What needs to be done: Go through the records below and report each line with "checkbox" in it.

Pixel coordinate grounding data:
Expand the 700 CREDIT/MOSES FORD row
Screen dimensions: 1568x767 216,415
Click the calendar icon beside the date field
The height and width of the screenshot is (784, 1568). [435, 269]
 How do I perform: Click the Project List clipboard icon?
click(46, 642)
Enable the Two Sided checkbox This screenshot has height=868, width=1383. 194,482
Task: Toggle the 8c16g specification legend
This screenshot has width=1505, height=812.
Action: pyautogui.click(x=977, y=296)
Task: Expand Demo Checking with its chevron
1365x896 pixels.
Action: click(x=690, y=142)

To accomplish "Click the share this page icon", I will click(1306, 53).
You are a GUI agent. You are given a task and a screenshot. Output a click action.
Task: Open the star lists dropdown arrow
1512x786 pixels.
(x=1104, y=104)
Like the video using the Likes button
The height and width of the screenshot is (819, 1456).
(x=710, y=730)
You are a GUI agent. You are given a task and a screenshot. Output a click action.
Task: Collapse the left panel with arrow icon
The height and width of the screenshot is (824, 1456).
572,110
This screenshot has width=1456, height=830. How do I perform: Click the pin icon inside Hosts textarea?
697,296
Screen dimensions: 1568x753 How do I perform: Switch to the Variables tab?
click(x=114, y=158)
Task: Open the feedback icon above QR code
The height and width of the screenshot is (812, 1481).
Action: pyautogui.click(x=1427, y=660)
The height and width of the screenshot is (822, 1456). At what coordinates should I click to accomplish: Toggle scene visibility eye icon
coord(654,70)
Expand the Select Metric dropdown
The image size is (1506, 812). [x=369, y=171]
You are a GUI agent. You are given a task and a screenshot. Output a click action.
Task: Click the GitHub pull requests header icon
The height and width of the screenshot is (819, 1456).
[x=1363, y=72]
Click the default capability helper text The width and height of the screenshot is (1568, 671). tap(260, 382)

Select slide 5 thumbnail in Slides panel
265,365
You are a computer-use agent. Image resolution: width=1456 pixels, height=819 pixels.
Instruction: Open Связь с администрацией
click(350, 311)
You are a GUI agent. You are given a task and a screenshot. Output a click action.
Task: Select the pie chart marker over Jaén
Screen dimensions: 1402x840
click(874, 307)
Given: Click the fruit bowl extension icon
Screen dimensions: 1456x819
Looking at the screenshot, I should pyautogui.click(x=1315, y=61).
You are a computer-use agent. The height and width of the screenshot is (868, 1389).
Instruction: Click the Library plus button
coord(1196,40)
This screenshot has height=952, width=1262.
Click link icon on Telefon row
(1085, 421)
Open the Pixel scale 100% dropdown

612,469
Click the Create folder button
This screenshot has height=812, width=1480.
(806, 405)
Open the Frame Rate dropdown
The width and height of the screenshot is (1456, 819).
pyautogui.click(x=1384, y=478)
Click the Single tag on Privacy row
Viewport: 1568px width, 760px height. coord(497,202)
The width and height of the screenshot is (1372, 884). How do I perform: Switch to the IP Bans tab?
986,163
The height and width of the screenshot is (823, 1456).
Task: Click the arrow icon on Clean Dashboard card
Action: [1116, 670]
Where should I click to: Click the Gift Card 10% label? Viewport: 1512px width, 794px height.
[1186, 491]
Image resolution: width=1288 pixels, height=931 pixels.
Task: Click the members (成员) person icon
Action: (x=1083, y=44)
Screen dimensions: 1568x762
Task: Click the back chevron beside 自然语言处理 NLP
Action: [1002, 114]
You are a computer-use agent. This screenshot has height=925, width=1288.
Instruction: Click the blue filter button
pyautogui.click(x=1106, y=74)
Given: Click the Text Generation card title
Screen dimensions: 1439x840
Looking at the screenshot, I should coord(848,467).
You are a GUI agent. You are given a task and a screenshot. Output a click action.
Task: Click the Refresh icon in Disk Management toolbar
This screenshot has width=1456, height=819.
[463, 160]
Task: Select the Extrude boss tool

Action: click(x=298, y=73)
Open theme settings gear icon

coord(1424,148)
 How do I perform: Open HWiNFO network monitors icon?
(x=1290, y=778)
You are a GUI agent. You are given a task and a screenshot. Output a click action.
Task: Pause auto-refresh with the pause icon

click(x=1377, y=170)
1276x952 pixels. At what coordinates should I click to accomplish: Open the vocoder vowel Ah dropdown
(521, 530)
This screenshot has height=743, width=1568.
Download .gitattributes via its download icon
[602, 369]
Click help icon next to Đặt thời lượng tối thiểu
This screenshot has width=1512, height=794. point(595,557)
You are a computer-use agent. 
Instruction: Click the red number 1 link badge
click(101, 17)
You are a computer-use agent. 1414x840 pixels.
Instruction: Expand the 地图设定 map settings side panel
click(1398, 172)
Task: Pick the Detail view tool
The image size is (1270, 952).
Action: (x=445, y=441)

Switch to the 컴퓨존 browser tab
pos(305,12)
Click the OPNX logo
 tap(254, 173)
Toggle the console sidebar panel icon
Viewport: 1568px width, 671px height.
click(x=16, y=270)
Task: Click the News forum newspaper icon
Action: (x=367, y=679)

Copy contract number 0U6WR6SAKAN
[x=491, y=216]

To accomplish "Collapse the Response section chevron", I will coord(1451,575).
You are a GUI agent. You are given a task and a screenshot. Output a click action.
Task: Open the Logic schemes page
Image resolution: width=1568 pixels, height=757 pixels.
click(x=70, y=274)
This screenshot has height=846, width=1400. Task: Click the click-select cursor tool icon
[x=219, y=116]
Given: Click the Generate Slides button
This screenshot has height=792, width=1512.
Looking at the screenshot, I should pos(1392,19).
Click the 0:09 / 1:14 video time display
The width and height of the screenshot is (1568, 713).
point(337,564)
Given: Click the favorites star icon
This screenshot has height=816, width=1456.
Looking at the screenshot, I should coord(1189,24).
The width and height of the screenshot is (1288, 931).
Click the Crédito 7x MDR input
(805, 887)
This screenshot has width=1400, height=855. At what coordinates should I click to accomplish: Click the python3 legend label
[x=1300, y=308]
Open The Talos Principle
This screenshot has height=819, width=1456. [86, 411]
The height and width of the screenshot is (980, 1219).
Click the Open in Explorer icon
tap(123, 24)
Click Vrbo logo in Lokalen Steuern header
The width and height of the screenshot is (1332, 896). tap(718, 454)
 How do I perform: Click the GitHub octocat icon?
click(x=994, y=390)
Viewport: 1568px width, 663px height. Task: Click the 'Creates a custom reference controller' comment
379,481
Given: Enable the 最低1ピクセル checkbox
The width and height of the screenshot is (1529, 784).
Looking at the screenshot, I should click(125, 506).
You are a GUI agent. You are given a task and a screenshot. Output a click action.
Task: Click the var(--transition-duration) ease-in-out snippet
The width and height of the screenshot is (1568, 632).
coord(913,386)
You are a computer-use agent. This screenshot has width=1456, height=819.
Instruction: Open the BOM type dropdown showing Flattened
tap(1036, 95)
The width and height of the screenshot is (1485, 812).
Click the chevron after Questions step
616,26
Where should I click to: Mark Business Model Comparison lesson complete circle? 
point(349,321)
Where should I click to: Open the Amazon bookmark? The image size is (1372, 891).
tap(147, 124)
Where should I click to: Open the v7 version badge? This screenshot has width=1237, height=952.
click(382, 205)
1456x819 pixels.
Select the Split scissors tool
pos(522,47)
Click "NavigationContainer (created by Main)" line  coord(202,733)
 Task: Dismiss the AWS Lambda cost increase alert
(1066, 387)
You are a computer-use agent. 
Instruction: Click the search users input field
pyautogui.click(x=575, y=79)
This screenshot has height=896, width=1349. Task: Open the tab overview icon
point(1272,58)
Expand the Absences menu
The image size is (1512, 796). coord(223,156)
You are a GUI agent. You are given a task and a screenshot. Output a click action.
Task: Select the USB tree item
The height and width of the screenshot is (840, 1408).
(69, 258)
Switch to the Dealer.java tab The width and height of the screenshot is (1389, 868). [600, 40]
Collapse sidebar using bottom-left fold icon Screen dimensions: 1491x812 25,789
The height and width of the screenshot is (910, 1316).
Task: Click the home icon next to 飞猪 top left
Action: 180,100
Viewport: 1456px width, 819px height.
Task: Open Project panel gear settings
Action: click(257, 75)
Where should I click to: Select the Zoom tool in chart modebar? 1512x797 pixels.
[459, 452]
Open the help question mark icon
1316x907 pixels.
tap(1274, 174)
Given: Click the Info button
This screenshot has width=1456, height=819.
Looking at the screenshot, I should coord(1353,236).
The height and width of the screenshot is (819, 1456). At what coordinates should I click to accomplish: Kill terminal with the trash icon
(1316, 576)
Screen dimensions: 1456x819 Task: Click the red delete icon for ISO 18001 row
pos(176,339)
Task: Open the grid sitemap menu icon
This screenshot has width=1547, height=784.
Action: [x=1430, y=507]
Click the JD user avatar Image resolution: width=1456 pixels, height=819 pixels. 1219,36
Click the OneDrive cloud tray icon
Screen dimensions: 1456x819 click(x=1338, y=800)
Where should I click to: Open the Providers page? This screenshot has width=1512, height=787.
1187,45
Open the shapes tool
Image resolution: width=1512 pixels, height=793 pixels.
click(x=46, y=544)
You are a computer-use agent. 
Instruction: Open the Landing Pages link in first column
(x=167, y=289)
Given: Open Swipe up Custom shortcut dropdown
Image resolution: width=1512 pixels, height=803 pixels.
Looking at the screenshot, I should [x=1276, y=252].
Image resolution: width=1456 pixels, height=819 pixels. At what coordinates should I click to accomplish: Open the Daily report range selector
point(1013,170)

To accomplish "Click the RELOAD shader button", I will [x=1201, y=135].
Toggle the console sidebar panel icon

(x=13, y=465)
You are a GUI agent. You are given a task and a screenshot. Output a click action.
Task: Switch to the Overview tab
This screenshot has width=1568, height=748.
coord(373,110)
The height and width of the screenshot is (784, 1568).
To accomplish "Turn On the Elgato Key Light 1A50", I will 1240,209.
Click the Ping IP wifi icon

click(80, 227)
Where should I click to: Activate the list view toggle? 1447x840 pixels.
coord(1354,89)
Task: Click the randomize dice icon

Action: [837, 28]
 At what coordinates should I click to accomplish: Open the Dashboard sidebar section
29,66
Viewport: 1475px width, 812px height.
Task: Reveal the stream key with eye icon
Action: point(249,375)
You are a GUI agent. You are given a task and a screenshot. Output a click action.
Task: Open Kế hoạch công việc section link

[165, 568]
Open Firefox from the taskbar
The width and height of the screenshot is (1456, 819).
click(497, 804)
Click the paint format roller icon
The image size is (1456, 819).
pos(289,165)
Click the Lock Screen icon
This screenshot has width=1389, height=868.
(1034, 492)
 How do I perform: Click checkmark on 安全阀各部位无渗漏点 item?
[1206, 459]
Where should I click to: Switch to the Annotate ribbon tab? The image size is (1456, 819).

Written reply:
Enable the Two Sided checkbox This screenshot has height=868, width=1383. 194,482
Given: Enable the 最低1ピクセル checkbox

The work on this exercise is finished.